Tokyo: Embattled Japanese Prime Minister Yukio Hatoyama said on Wednesday he would stick to an end of May deadline to resolve a row over a US airbase ahead of an election, and vowed to stake his job on achieving his policies.
The premier has promised to settle the dispute with Washington over relocating the US Marines` Futenma airbase on Okinawa island. With no sign of a deal, speculation is simmering that he might even have to step down if he fails.
"There is no change in my intention to resolve this by the end of May," Hatoyama said in parliament.
The feud has strained ties with Washington, Japan`s closest ally, and eroded support for the government as doubts grow over Hatoyama`s ability to make tough decisions and steer a fragile economy.
"It is necessary to have the understanding of those in Okinawa as well as the people of Japan and the people (living) where the facility might be relocated.

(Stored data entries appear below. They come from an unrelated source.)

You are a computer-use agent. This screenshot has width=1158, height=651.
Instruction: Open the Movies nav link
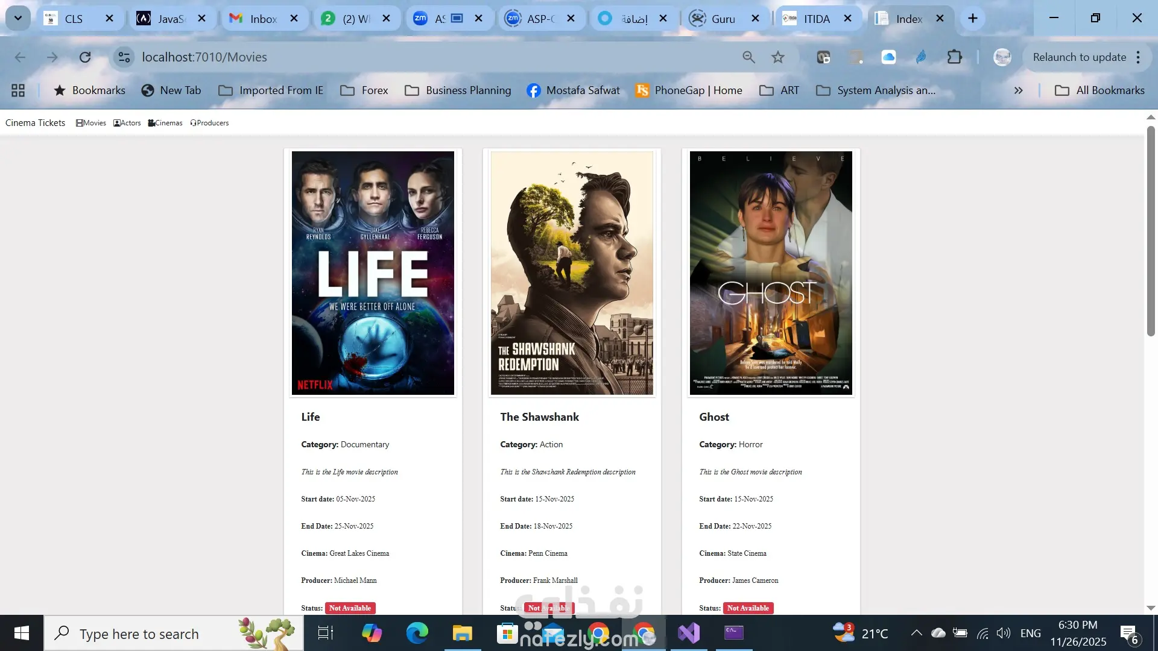pos(91,123)
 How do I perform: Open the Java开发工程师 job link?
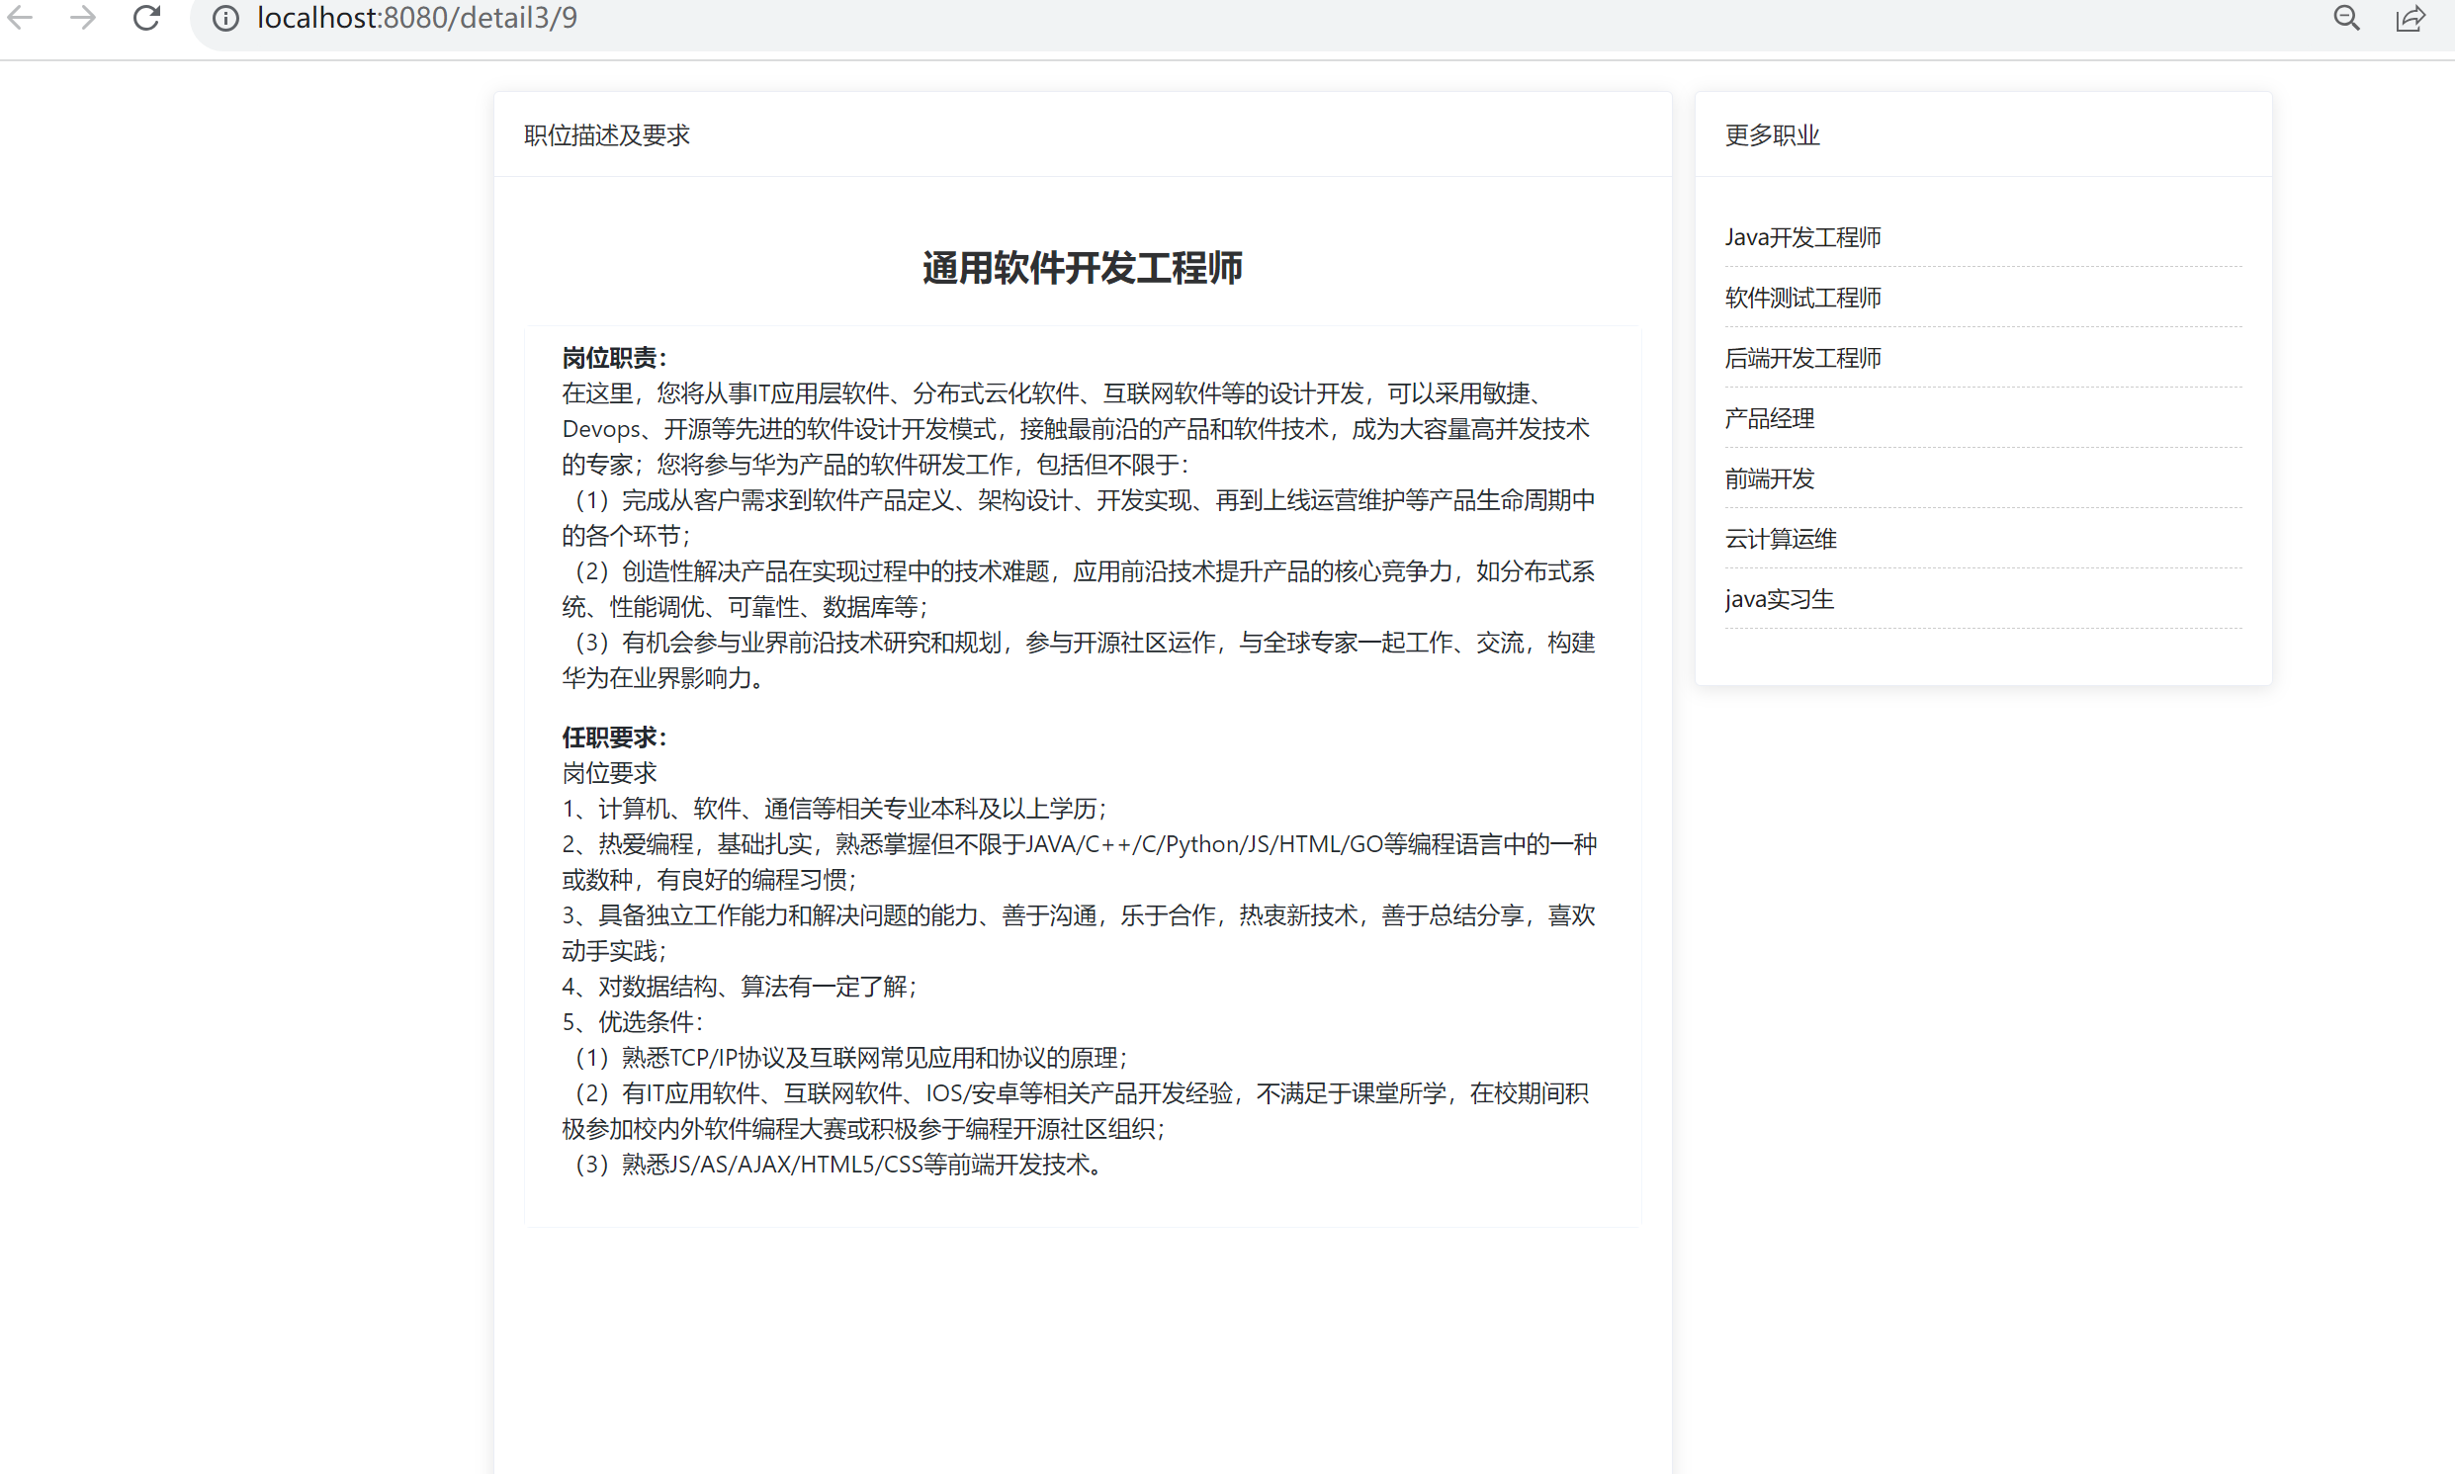[x=1803, y=236]
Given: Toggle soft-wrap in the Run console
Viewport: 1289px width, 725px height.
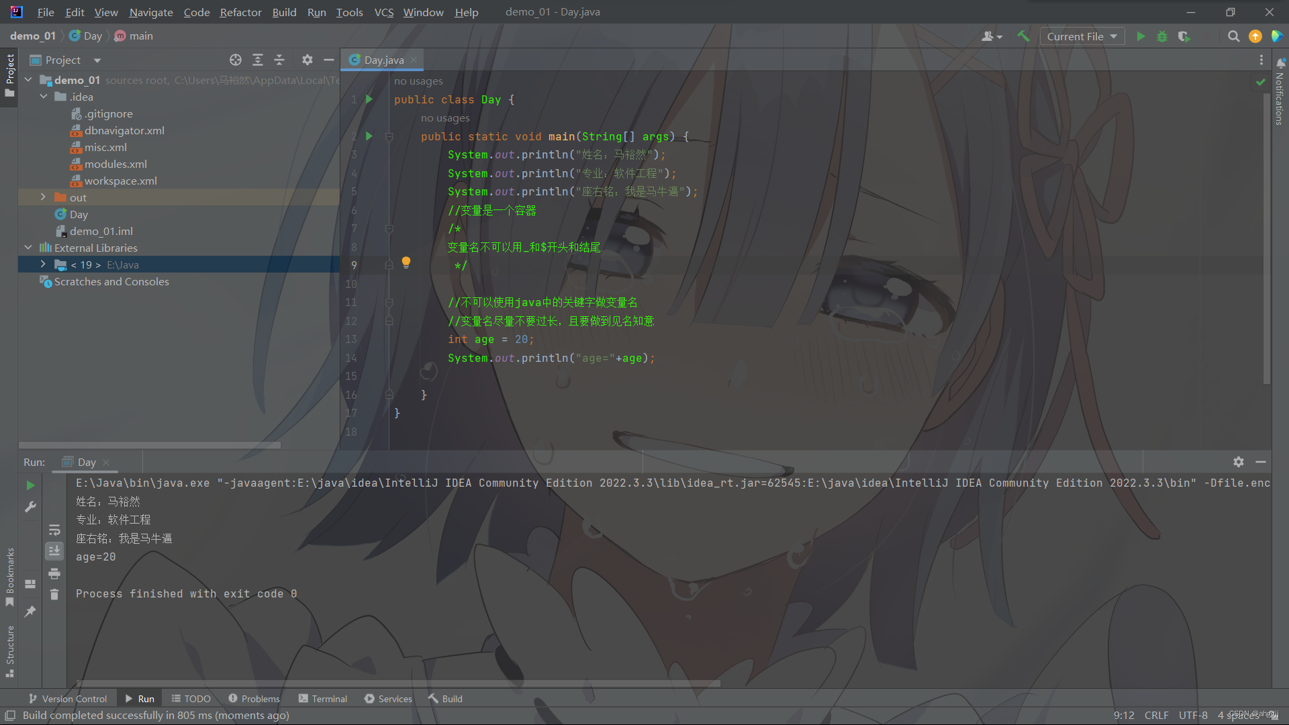Looking at the screenshot, I should tap(54, 530).
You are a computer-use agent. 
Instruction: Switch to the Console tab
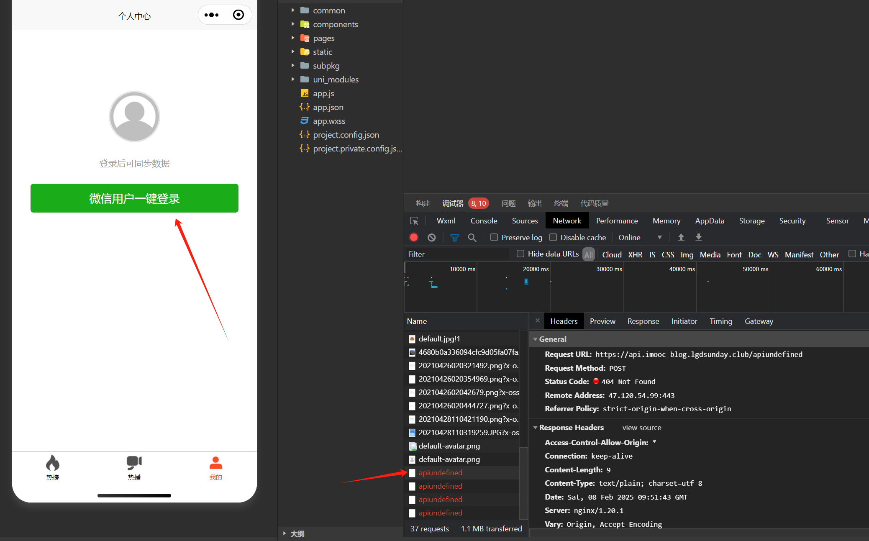(484, 221)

And naturally, the United States needs to understand as well," Hatoyama said in a debate with his main opposition rival.
Support for Hatoyama`s government slid to 25 percent in a recent poll by the Asahi newspaper, underscoring fading chances that his Democratic Party of Japan (DPJ) can win a clear victory in an upper house election expected in July.
The Democrats need to win an outright majority to break free of vocal coalition partners that have muddled policy-making as Japan tries to overcome deflation and cut huge public debt.
"Naturally, I will stake my job and do my best to realize all policies," the 63-year-old prime minister said in response to tough opposition questioning.
Hatoyama declined to reveal details of his plan to resolve the row, but reiterated that he still wants to move parts of the Futenma facilities off Okinawa.
Mayors in Tokunoshima, a small island in southern Japan that media say Hatoyama is considering as a new site, this week rejected a government request for a meeting after more than half the island`s residents protested against accepting the base.
Hatoyama has a number of headaches, ranging from a fragile economy to voter concerns about political funding scandals.
Media say judicial review panels are set to hand down decisions soon on whether the premier and DPJ kingpin Ichiro Ozawa should be indicted in political funding scandals.
Both Hatoyama and Ozawa have denied any intentional wrongdoing, but public suspicions have been a key factor behind the government`s falling support rates.